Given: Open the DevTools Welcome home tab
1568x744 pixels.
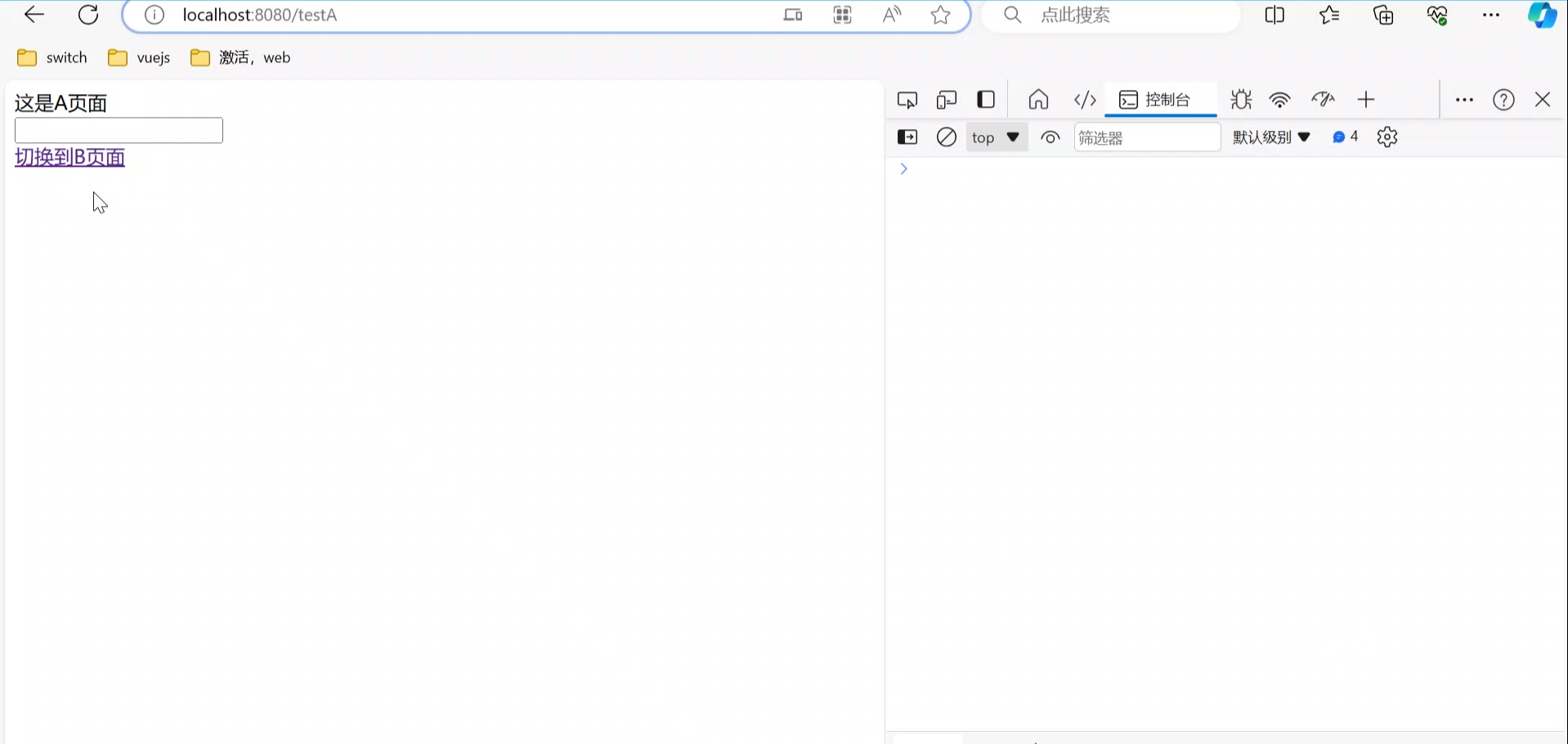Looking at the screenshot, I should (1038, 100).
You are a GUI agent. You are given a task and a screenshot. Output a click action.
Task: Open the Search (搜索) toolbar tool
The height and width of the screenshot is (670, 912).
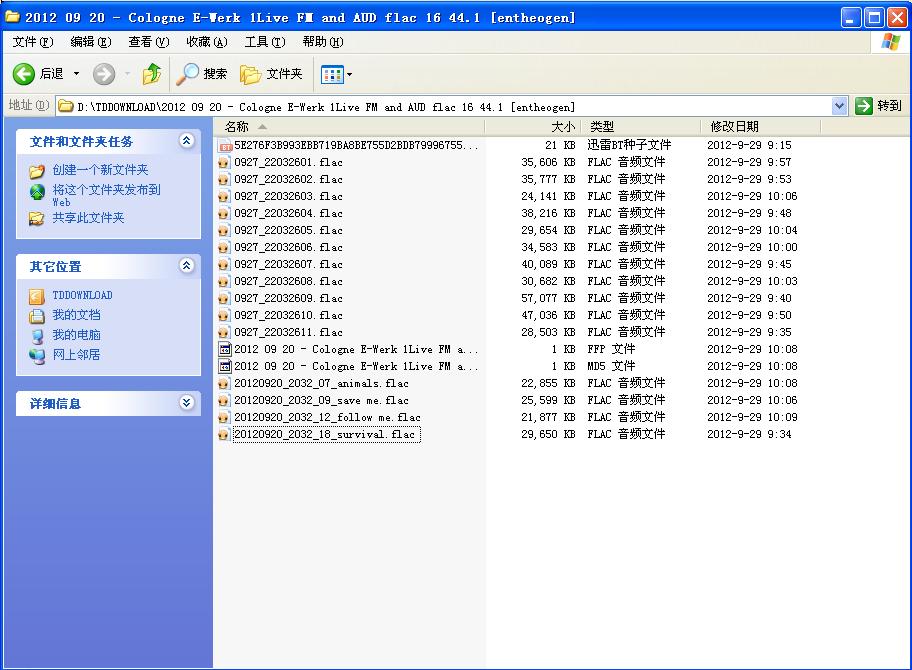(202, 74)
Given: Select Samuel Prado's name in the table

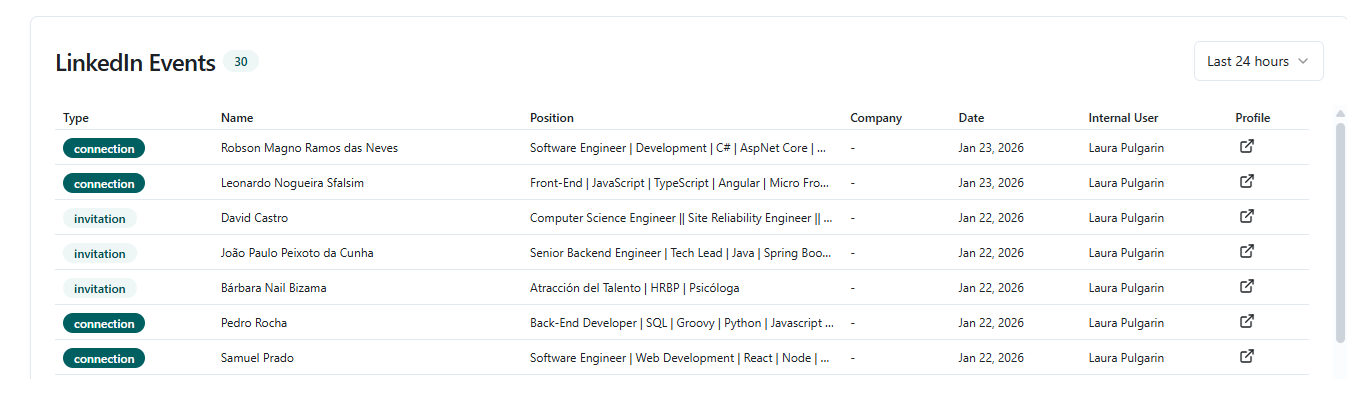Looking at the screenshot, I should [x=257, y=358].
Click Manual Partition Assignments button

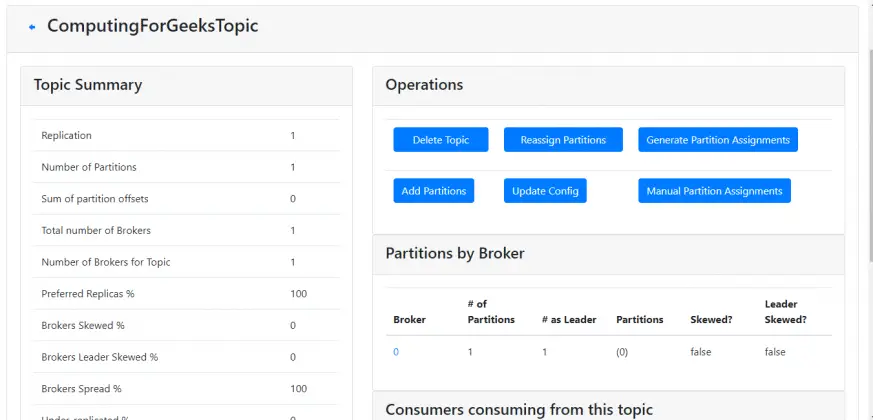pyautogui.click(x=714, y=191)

━━━

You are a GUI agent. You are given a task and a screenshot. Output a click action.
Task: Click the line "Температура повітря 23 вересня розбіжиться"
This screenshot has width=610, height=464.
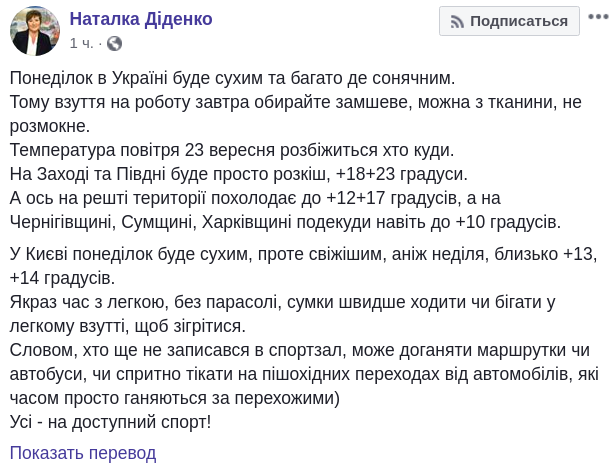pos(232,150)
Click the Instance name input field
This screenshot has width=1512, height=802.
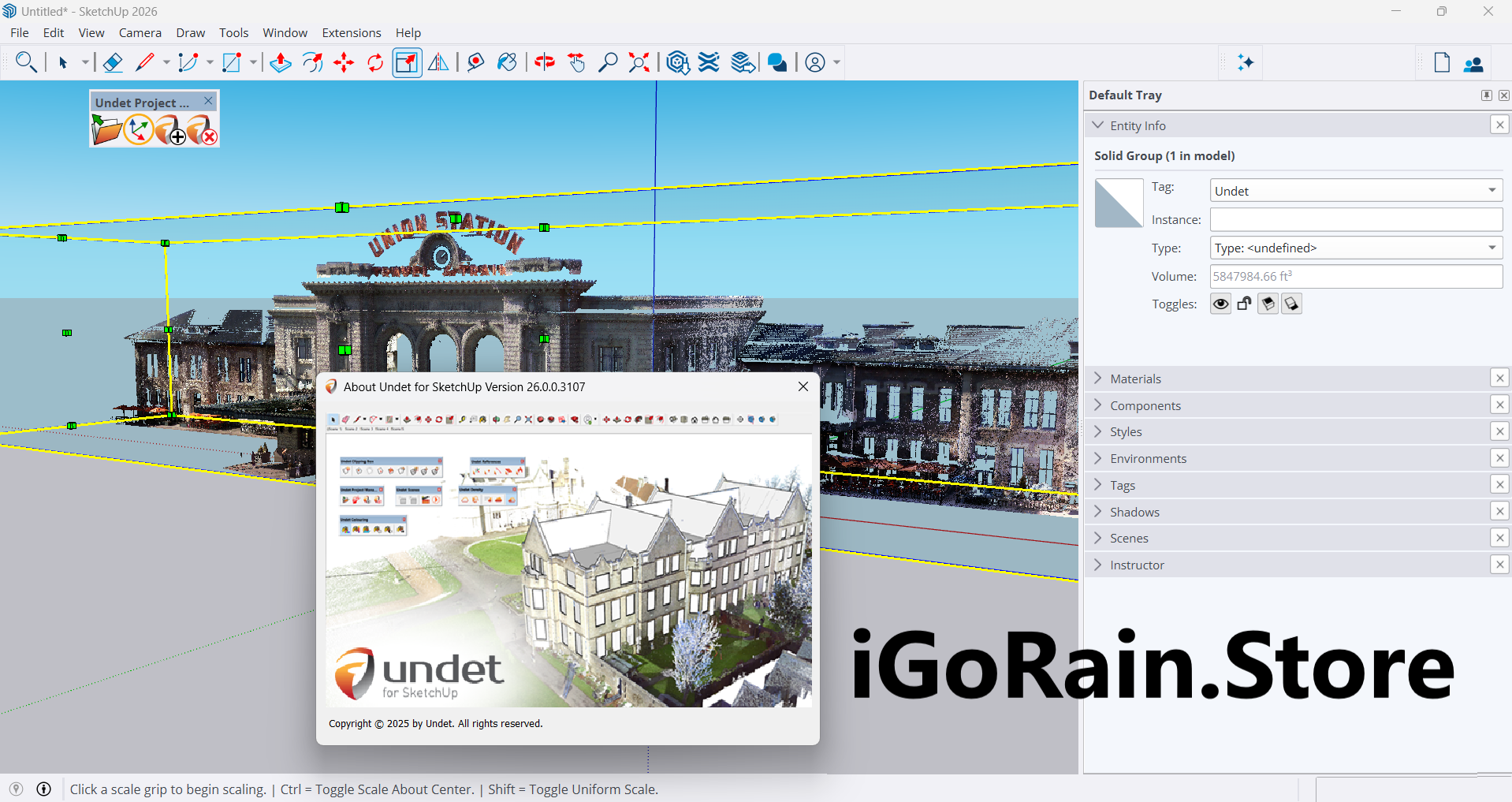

━━━

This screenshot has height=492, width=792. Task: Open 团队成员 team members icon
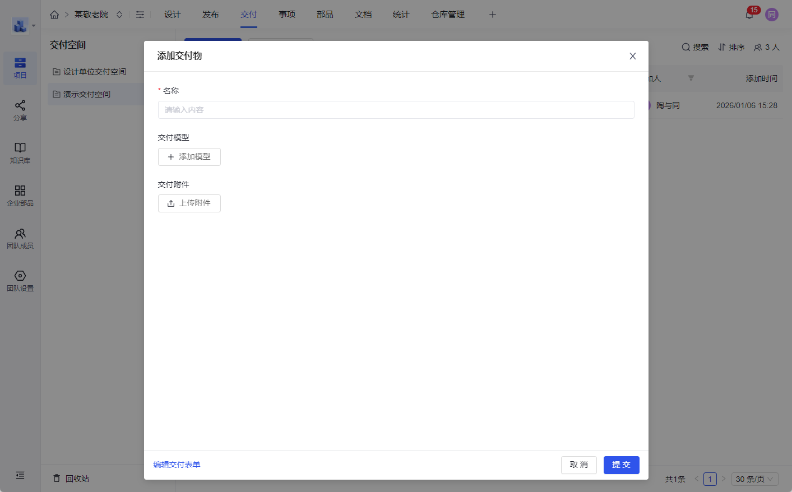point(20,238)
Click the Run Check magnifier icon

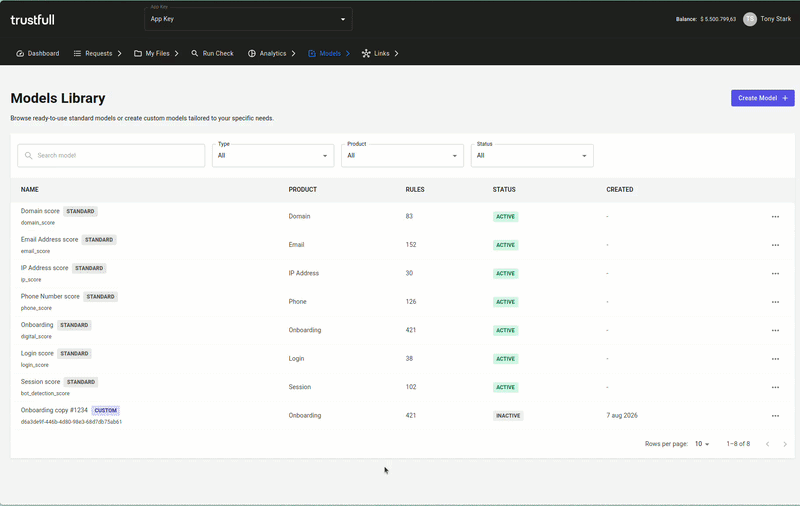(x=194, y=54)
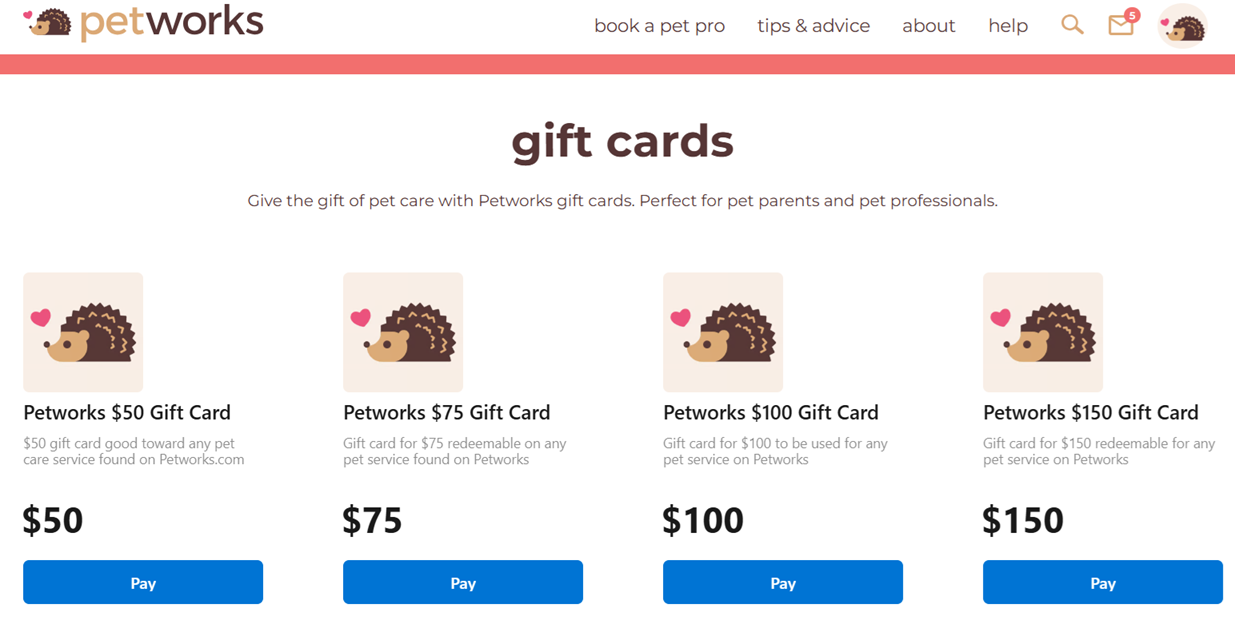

━━━

◆ Directions
Set down exactly the lines above, from the line containing "This screenshot has width=610, height=464." through the line containing "This screenshot has width=1512, height=802.". Skip the pictures.

◆ Exercise result
This screenshot has width=610, height=464.
pos(232,150)
Click the Instance name input field
This screenshot has width=1512, height=802.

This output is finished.